Officer Merczak jotted down more notes. I texted the officers some pictures of Jenny wearing the same coat and boots at the playgroup last weekend. Other officers came and went until I was alone with Officer M-Name.

“Call me Mary,” she said, squeezing my forearm in a show of female solidarity. “Now, what can you tell me about your relationship with your daughter?”

I was refilling our coffee cups when the doorbell rang. The side window showed Helena Loucks, the gossip from the house on the corner, standing on the stoop. She held Jenny’s Paddington. The stuffed toy was coatless and covered in Band-Aids.

I pulled open the door and grabbed the older woman by the shoulders and shook her hard. “Where is she?” Helena’s head bobbled on her stick neck, knocking her glasses askew. “What’d you do with her?” I yanked the toy from her hand causing the woman to stumble off balance and fall into me. I shoved her back.

“It, it…” she started, pushing her glasses back on her nose. “It fell out of the car when your husband picked up your little girl. Thought she’d want it back. Is there trouble?” She pointed with a trembling finger at the police car.

Officer Mary helped the woman inside. Helena told us how earlier that day Paul had come by and picked up Jenny when she was playing outside. But Paul was out of town. It made no sense.

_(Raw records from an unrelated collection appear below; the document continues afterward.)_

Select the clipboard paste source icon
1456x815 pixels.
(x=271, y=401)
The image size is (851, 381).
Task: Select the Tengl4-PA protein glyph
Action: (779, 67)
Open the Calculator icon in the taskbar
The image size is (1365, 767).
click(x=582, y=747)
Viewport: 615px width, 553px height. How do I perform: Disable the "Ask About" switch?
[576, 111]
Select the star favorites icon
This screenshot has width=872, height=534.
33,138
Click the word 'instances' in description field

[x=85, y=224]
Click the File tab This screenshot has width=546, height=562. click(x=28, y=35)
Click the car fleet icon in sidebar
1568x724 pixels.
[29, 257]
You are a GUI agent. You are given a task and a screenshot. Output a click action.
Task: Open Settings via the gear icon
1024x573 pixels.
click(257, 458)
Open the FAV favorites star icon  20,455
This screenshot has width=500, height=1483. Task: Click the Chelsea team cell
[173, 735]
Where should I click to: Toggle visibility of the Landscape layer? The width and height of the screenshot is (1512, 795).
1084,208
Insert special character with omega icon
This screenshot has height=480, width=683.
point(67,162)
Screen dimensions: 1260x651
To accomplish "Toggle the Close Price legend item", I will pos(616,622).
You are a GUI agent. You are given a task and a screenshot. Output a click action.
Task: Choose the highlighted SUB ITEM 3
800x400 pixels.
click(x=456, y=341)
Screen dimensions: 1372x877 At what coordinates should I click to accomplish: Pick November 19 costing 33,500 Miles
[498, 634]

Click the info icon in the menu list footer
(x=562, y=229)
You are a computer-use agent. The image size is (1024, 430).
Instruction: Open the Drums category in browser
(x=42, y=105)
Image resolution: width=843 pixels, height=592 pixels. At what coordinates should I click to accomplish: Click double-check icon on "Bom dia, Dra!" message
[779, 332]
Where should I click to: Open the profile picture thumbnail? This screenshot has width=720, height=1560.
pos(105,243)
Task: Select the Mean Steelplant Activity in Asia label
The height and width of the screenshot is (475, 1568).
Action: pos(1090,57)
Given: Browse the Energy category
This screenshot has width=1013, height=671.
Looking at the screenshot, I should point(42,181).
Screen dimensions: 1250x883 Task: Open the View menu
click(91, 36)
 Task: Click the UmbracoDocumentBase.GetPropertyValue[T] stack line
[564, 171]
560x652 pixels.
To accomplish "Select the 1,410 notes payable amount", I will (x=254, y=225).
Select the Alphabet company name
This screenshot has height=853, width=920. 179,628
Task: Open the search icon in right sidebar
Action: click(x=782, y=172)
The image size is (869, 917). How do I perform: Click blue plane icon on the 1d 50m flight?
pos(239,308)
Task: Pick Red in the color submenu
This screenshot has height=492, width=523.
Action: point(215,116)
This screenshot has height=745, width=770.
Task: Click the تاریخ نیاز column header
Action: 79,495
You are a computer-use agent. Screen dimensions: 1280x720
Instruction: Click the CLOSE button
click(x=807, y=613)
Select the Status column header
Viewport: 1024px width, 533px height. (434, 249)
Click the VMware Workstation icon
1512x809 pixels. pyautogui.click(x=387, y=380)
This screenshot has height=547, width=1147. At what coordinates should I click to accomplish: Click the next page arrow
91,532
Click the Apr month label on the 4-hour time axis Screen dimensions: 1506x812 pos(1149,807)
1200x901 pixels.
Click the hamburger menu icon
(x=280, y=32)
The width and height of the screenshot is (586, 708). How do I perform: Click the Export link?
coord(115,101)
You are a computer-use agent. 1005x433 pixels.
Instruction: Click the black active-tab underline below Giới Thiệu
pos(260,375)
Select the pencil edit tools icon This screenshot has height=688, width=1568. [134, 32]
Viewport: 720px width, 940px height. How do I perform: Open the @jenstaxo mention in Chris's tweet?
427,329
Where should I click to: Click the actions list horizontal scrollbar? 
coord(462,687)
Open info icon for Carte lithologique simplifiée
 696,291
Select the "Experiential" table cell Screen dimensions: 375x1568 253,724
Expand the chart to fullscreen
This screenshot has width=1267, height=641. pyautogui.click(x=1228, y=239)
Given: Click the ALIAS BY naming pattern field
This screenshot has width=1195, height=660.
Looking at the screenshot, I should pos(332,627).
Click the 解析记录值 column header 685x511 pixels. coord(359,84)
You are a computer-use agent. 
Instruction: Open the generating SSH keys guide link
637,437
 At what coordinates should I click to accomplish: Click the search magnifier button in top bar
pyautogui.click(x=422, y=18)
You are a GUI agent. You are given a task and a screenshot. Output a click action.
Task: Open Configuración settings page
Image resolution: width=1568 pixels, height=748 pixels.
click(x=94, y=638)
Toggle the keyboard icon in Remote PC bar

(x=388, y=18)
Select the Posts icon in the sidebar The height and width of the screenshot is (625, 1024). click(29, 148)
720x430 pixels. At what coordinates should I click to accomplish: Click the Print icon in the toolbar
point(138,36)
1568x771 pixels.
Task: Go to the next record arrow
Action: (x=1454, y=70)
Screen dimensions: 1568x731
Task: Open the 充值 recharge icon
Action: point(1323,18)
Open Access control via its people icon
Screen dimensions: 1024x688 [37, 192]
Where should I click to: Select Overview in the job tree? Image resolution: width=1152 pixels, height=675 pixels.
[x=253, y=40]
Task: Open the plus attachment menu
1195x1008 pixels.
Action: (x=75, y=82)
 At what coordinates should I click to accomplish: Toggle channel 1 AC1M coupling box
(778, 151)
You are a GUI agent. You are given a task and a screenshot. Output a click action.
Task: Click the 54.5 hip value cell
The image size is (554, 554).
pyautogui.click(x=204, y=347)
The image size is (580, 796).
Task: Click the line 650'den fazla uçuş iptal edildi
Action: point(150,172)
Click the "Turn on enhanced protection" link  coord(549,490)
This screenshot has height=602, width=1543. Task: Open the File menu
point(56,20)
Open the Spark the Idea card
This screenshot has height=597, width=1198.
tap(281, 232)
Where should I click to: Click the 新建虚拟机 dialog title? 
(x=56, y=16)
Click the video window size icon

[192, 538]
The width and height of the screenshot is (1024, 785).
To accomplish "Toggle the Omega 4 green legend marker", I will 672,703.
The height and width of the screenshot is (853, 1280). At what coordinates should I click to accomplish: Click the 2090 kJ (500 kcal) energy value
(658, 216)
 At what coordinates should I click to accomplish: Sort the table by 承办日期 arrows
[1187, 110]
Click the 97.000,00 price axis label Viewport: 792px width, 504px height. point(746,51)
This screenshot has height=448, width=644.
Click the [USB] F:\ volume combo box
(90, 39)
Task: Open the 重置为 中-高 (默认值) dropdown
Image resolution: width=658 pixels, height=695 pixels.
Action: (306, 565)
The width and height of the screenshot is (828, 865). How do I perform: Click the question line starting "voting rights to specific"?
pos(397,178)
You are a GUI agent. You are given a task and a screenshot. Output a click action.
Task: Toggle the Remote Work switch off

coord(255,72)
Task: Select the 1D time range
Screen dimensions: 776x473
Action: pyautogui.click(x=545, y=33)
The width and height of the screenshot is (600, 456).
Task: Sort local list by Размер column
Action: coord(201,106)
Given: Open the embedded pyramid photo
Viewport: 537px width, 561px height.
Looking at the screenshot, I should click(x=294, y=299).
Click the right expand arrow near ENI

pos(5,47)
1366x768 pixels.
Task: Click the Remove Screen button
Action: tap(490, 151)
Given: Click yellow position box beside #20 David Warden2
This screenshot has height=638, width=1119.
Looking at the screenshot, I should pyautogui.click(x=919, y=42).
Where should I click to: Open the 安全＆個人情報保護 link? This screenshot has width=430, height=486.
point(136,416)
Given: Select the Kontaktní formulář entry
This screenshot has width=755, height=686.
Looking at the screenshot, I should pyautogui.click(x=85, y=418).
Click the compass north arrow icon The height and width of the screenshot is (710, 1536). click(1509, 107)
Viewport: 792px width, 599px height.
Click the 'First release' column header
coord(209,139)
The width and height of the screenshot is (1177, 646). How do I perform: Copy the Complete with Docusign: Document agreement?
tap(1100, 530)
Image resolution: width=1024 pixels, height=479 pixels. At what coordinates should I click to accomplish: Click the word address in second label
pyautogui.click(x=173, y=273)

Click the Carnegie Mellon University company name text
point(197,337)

A phone rang. Officer Mary answered it, exchanged some terse words, nodded and handed me the phone. Paul’s voice, an equal mix of anger and sadness, filled my head. “Jenny’s safe. We know what you’ve done, Tess. You can’t ever hurt her again.”

Officer Mary pulled out her handcuffs. “Mrs. Brewster, I’ll need you to come with me.”

I looked down at Paddington’s coat lying on the floor. Could pain ever be truly covered up?